Mit dem „Weg der Heilung“ meint Toupin unter anderem die Truth & Reconciliation Commission, die 2008 eingesetzt wurde, um Verbrechen und Missbrauch an den Ureinwohnern aufzuklären. Die Wunden sind noch lange nicht geschlossen, und wer mit Musikern der First Nations oder Inuit darüber sprechen möchte, kann auf ­Einsilbigkeit stoßen.

Zu einem Gespräch bereit finden sich Cynthia Pitsiulak und Annie Aningmiuq. Die jungen Inuitfrauen haben ihre Heimatdörfer in der seit 1999 autonomen Provinz Nunavut verlassen und leben heute in der Hauptstadt Ottawa. Auf ihren Konzerten präsentieren sie den typischen Kehlkopfgesang, den Katajaq, und informieren über die Situation ihres Volkes. „Ich arbeite zwar auch mit Techno-Künstlern und DJs, aber es ist mir wichtig, dass wir genauso wie unsere Sprache Inuktitut auch die traditionelle Singweise bewahren“, sagt Pitsiulak.

Das Duo ist nicht nur musikalisch engagiert: Pitsiulak arbeitet für die Fernsehanstalt der Inuit, Aningmiuq ist im Büro des einzigen Nunavut-Abgeordneten tätig, der im House of Commons sitzt. Sie glaubt, dass es noch lange Zeit dauern wird, die Folgen von Zwangsumsiedlungen, Alkoholismus und des Missbrauchs der Kinder in den Residential Schools zu bekämpfen. „Die Inuit müssen erst einmal wieder Selbstachtung entwickeln. Man muss ihnen den Zugang zu Hochschulen ermöglichen, das Gesundheitssystem und psychologische Betreuung muss die Dörfer erreichen. Dort gibt es zudem kaum Arbeit, und die Lebensmittelpreise sind astronomisch hoch“, analysiert Animgmiuq.

• **Bereitgestellte Daten**:
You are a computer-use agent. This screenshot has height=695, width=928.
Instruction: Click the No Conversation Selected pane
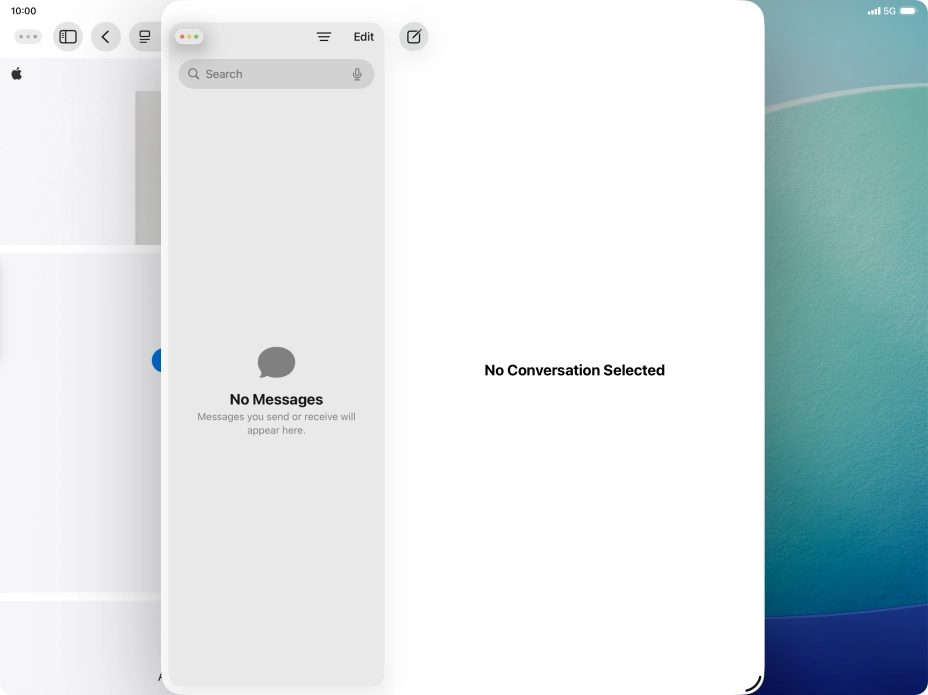coord(574,370)
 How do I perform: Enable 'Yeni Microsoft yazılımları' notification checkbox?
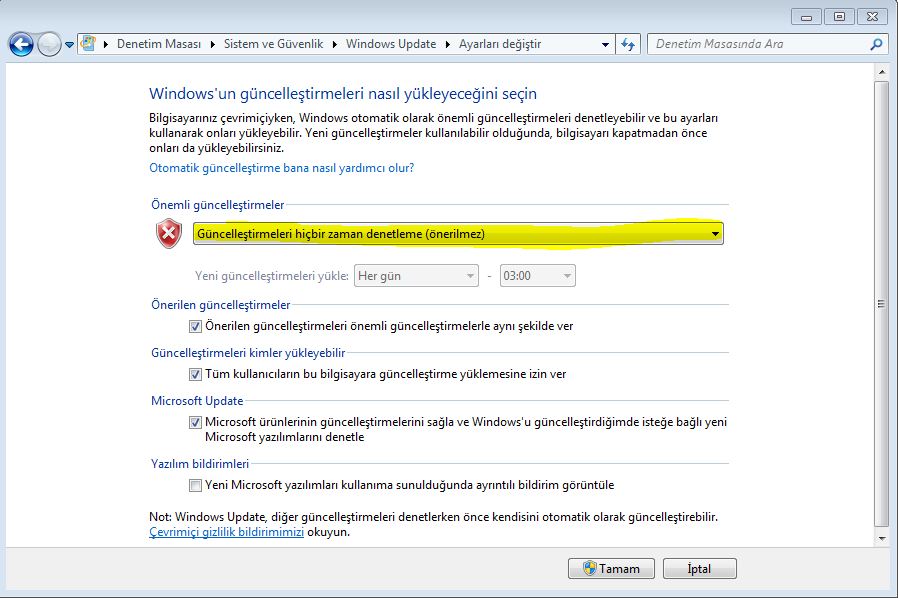tap(195, 485)
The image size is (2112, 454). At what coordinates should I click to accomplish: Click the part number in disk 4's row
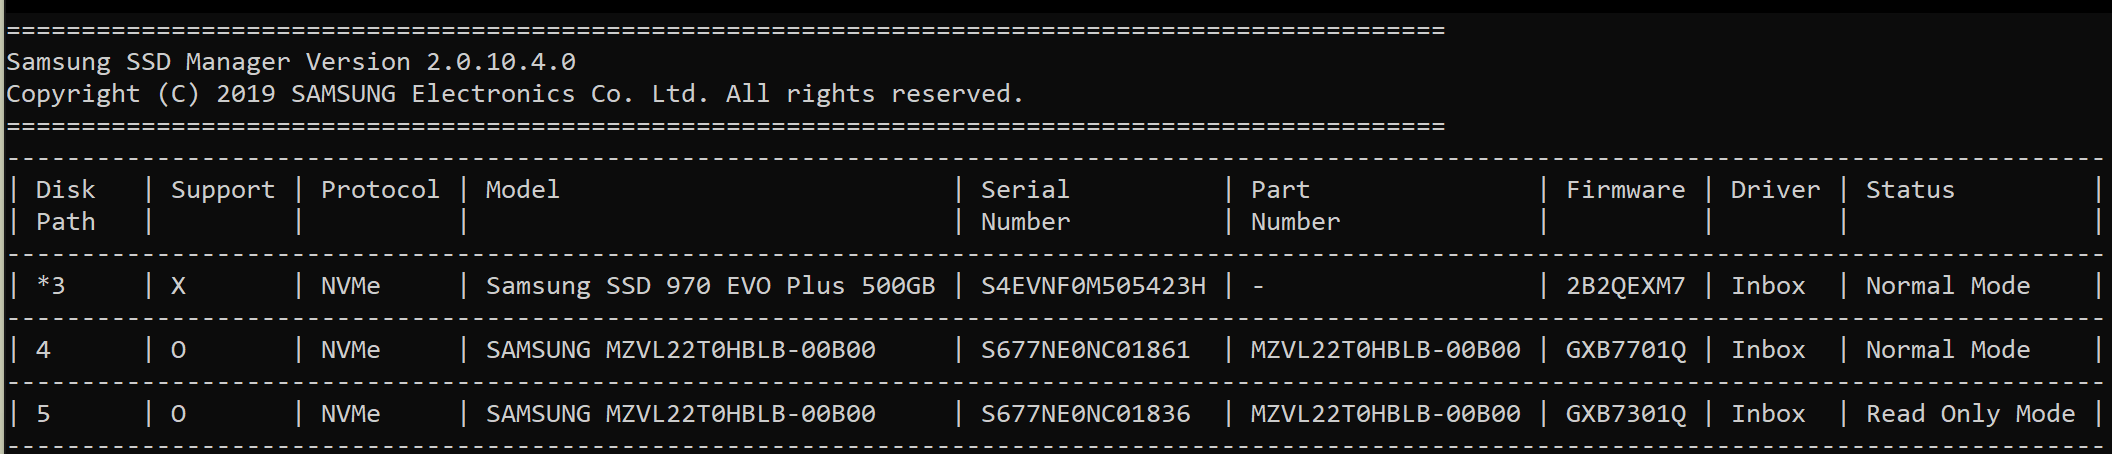point(1385,350)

• **Aufgaben**:
• a. Gib aus dem Text über die Inuitmusikerinnen den Abschnitt wieder, der mit „Mit dem „Weg“ beginnt und bis einschließlich „auf ­Einsilbigkeit stoßen.“ reicht. Tausche darin „Wunden“ gegen „Verletzungen“ aus.
• b. Fasse im Text über die Inuitmusikerinnen den Absatz, der mit „Das Duo ist nicht nur musikalisch engagiert“ beginnt, als knappe Stichpunktliste zusammen, ohne seine wesentlichen Fakten wegzulassen.
Die Daten stammen aus einer anderen Quelle als der Text.

• **Lösungen**:
• a.
Mit dem „Weg der Heilung“ meint Toupin unter anderem die Truth & Reconciliation Commission, die 2008 eingesetzt wurde, um Verbrechen und Missbrauch an den Ureinwohnern aufzuklären. Die Verletzungen sind noch lange nicht geschlossen, und wer mit Musikern der First Nations oder Inuit darüber sprechen möchte, kann auf ­Einsilbigkeit stoßen.

• b.
- Pitsiulak arbeitet für die Fernsehanstalt der Inuit.
- Aningmiuq ist im Büro des einzigen Nunavut-Abgeordneten im House of Commons tätig.
- Aningmiuq rechnet damit, dass die Bekämpfung der Folgen von Zwangsumsiedlungen, Alkoholismus und Kindesmissbrauch in den Residential Schools noch lange dauern wird.
- Nach ihrer Ansicht müssen die Inuit erst wieder Selbstachtung entwickeln.
- Sie fordert Zugang zu Hochschulen sowie ein Gesundheitssystem und psychologische Betreuung, die die Dörfer erreichen.
- In den Dörfern gibt es kaum Arbeit, und die Lebensmittelpreise sind extrem hoch.